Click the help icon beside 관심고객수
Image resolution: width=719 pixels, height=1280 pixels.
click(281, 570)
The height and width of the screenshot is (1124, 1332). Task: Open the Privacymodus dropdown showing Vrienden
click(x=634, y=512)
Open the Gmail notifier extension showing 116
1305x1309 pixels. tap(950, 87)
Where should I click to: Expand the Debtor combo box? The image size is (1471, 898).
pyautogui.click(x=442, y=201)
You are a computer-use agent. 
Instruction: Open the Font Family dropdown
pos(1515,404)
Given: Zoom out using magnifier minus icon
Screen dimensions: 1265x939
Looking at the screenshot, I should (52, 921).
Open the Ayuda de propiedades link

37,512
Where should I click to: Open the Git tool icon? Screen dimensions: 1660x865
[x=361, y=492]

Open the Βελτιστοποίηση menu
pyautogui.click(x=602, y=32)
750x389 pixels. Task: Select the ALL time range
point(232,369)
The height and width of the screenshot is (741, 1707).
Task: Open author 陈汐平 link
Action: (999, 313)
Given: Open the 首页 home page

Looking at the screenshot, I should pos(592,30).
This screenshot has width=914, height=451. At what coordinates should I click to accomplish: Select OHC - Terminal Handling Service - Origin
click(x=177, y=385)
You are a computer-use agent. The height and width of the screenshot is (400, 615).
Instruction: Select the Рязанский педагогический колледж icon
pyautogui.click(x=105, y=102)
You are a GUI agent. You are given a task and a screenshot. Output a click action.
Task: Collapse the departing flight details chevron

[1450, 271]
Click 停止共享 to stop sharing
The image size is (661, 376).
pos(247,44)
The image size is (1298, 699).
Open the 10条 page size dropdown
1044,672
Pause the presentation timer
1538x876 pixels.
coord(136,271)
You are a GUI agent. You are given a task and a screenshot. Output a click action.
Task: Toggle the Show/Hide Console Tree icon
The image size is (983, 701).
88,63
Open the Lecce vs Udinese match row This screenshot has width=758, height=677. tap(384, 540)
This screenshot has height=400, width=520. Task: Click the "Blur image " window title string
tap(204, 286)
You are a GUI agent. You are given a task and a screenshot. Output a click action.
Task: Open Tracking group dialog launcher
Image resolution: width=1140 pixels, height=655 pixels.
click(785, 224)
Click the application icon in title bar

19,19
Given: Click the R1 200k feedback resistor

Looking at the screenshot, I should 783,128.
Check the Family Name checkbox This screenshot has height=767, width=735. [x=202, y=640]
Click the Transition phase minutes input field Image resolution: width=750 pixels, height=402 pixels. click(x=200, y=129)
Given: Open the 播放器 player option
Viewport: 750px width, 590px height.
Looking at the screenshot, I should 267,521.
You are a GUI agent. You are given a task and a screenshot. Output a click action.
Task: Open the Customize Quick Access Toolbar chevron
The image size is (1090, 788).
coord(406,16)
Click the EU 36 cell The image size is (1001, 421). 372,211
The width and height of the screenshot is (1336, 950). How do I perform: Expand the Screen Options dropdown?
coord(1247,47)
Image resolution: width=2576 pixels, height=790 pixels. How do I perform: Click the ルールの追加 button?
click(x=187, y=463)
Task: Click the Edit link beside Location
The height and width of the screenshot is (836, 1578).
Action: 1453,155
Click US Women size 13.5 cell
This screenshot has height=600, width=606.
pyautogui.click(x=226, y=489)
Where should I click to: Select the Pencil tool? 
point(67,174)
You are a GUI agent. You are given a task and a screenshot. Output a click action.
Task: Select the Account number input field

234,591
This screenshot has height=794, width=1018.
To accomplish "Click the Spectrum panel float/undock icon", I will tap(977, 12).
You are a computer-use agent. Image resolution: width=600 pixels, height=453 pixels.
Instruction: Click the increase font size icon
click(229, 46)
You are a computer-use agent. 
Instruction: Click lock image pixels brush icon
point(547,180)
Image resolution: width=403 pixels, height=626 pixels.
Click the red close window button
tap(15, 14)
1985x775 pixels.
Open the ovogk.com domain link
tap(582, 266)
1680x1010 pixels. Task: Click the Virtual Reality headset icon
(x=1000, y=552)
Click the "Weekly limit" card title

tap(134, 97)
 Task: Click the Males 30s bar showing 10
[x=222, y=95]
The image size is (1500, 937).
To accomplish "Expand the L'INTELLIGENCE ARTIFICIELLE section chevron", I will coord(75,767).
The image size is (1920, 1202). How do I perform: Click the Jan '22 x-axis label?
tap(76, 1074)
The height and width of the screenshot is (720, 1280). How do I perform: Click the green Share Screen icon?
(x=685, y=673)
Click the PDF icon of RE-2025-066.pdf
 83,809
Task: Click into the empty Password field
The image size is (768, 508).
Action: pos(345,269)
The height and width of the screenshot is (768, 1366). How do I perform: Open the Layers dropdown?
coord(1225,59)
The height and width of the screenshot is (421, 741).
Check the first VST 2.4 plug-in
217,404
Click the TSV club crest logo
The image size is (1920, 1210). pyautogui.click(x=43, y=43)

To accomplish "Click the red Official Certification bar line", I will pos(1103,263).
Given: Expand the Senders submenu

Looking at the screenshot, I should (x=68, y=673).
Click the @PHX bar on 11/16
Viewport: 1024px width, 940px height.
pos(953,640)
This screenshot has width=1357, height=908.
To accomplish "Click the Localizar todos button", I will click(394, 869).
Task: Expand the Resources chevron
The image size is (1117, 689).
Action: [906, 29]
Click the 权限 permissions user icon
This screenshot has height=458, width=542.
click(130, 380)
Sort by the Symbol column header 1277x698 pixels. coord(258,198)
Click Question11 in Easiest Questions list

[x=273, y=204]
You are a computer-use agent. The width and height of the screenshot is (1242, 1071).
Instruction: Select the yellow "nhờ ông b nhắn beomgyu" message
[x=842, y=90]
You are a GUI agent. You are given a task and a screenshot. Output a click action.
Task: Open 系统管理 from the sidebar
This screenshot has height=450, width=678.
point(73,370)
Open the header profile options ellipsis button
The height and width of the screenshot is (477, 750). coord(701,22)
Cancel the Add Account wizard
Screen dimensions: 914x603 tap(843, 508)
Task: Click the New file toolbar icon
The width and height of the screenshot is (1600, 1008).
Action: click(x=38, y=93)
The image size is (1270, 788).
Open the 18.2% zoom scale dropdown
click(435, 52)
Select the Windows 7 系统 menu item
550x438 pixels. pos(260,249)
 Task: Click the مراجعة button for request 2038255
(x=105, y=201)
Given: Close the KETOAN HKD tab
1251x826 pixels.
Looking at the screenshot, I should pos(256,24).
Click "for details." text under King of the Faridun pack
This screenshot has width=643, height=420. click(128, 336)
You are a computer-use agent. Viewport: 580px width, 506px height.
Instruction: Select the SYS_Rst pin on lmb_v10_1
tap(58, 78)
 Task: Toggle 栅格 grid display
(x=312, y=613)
= = = =
» **WHAT IS BEING ASKED**
Repeat every line of the material exactly as given.

» **SOLUTION BELOW**
Click the help icon beside 관심고객수
Image resolution: width=719 pixels, height=1280 pixels.
click(281, 570)
The height and width of the screenshot is (1124, 1332). Task: Open the Privacymodus dropdown showing Vrienden
click(x=634, y=512)
Open the Gmail notifier extension showing 116
1305x1309 pixels. tap(950, 87)
Where should I click to: Expand the Debtor combo box? The image size is (1471, 898).
pyautogui.click(x=442, y=201)
You are a computer-use agent. 
Instruction: Open the Font Family dropdown
pos(1515,404)
Given: Zoom out using magnifier minus icon
Screen dimensions: 1265x939
Looking at the screenshot, I should (52, 921).
Open the Ayuda de propiedades link

37,512
Where should I click to: Open the Git tool icon? Screen dimensions: 1660x865
[x=361, y=492]

Open the Βελτιστοποίηση menu
pyautogui.click(x=602, y=32)
750x389 pixels. Task: Select the ALL time range
point(232,369)
The height and width of the screenshot is (741, 1707).
Task: Open author 陈汐平 link
Action: (999, 313)
Given: Open the 首页 home page

Looking at the screenshot, I should pos(592,30).
This screenshot has width=914, height=451. At what coordinates should I click to accomplish: Select OHC - Terminal Handling Service - Origin
click(x=177, y=385)
You are a computer-use agent. The height and width of the screenshot is (400, 615).
Instruction: Select the Рязанский педагогический колледж icon
pyautogui.click(x=105, y=102)
You are a GUI agent. You are given a task and a screenshot. Output a click action.
Task: Collapse the departing flight details chevron

[1450, 271]
Click 停止共享 to stop sharing
The image size is (661, 376).
pos(247,44)
The image size is (1298, 699).
Open the 10条 page size dropdown
1044,672
Pause the presentation timer
1538x876 pixels.
coord(136,271)
You are a GUI agent. You are given a task and a screenshot. Output a click action.
Task: Toggle the Show/Hide Console Tree icon
The image size is (983, 701).
88,63
Open the Lecce vs Udinese match row This screenshot has width=758, height=677. tap(384, 540)
This screenshot has height=400, width=520. Task: Click the "Blur image " window title string
tap(204, 286)
You are a GUI agent. You are given a task and a screenshot. Output a click action.
Task: Open Tracking group dialog launcher
Image resolution: width=1140 pixels, height=655 pixels.
click(785, 224)
Click the application icon in title bar

19,19
Given: Click the R1 200k feedback resistor

Looking at the screenshot, I should 783,128.
Check the Family Name checkbox This screenshot has height=767, width=735. [x=202, y=640]
Click the Transition phase minutes input field Image resolution: width=750 pixels, height=402 pixels. click(x=200, y=129)
Given: Open the 播放器 player option
Viewport: 750px width, 590px height.
Looking at the screenshot, I should 267,521.
You are a GUI agent. You are given a task and a screenshot. Output a click action.
Task: Open the Customize Quick Access Toolbar chevron
The image size is (1090, 788).
coord(406,16)
Click the EU 36 cell The image size is (1001, 421). 372,211
The width and height of the screenshot is (1336, 950). How do I perform: Expand the Screen Options dropdown?
coord(1247,47)
Image resolution: width=2576 pixels, height=790 pixels. How do I perform: Click the ルールの追加 button?
click(x=187, y=463)
Task: Click the Edit link beside Location
The height and width of the screenshot is (836, 1578).
Action: 1453,155
Click US Women size 13.5 cell
This screenshot has height=600, width=606.
pyautogui.click(x=226, y=489)
Where should I click to: Select the Pencil tool? 
point(67,174)
You are a GUI agent. You are given a task and a screenshot. Output a click action.
Task: Select the Account number input field

234,591
This screenshot has height=794, width=1018.
To accomplish "Click the Spectrum panel float/undock icon", I will tap(977, 12).
You are a computer-use agent. Image resolution: width=600 pixels, height=453 pixels.
Instruction: Click the increase font size icon
click(229, 46)
You are a computer-use agent. 
Instruction: Click lock image pixels brush icon
point(547,180)
Image resolution: width=403 pixels, height=626 pixels.
Click the red close window button
tap(15, 14)
1985x775 pixels.
Open the ovogk.com domain link
tap(582, 266)
1680x1010 pixels. Task: Click the Virtual Reality headset icon
(x=1000, y=552)
Click the "Weekly limit" card title

tap(134, 97)
 Task: Click the Males 30s bar showing 10
[x=222, y=95]
The image size is (1500, 937).
To accomplish "Expand the L'INTELLIGENCE ARTIFICIELLE section chevron", I will coord(75,767).
The image size is (1920, 1202). How do I perform: Click the Jan '22 x-axis label?
tap(76, 1074)
The height and width of the screenshot is (720, 1280). How do I perform: Click the green Share Screen icon?
(x=685, y=673)
Click the PDF icon of RE-2025-066.pdf
 83,809
Task: Click into the empty Password field
The image size is (768, 508).
Action: pos(345,269)
The height and width of the screenshot is (768, 1366). How do I perform: Open the Layers dropdown?
coord(1225,59)
The height and width of the screenshot is (421, 741).
Check the first VST 2.4 plug-in
217,404
Click the TSV club crest logo
The image size is (1920, 1210). pyautogui.click(x=43, y=43)

To accomplish "Click the red Official Certification bar line", I will pos(1103,263).
Given: Expand the Senders submenu

Looking at the screenshot, I should (x=68, y=673).
Click the @PHX bar on 11/16
Viewport: 1024px width, 940px height.
pos(953,640)
This screenshot has width=1357, height=908.
To accomplish "Click the Localizar todos button", I will click(394, 869).
Task: Expand the Resources chevron
The image size is (1117, 689).
Action: [906, 29]
Click the 权限 permissions user icon
This screenshot has height=458, width=542.
click(130, 380)
Sort by the Symbol column header 1277x698 pixels. coord(258,198)
Click Question11 in Easiest Questions list

[x=273, y=204]
You are a computer-use agent. The width and height of the screenshot is (1242, 1071).
Instruction: Select the yellow "nhờ ông b nhắn beomgyu" message
[x=842, y=90]
You are a GUI agent. You are given a task and a screenshot. Output a click action.
Task: Open 系统管理 from the sidebar
This screenshot has height=450, width=678.
point(73,370)
Open the header profile options ellipsis button
The height and width of the screenshot is (477, 750). coord(701,22)
Cancel the Add Account wizard
Screen dimensions: 914x603 tap(843, 508)
Task: Click the New file toolbar icon
The width and height of the screenshot is (1600, 1008).
Action: click(x=38, y=93)
The image size is (1270, 788).
Open the 18.2% zoom scale dropdown
click(435, 52)
Select the Windows 7 系统 menu item
550x438 pixels. pos(260,249)
 Task: Click the مراجعة button for request 2038255
(x=105, y=201)
Given: Close the KETOAN HKD tab
1251x826 pixels.
Looking at the screenshot, I should pos(256,24).
Click "for details." text under King of the Faridun pack
This screenshot has width=643, height=420. click(128, 336)
You are a computer-use agent. Viewport: 580px width, 506px height.
Instruction: Select the SYS_Rst pin on lmb_v10_1
tap(58, 78)
 Task: Toggle 栅格 grid display
(x=312, y=613)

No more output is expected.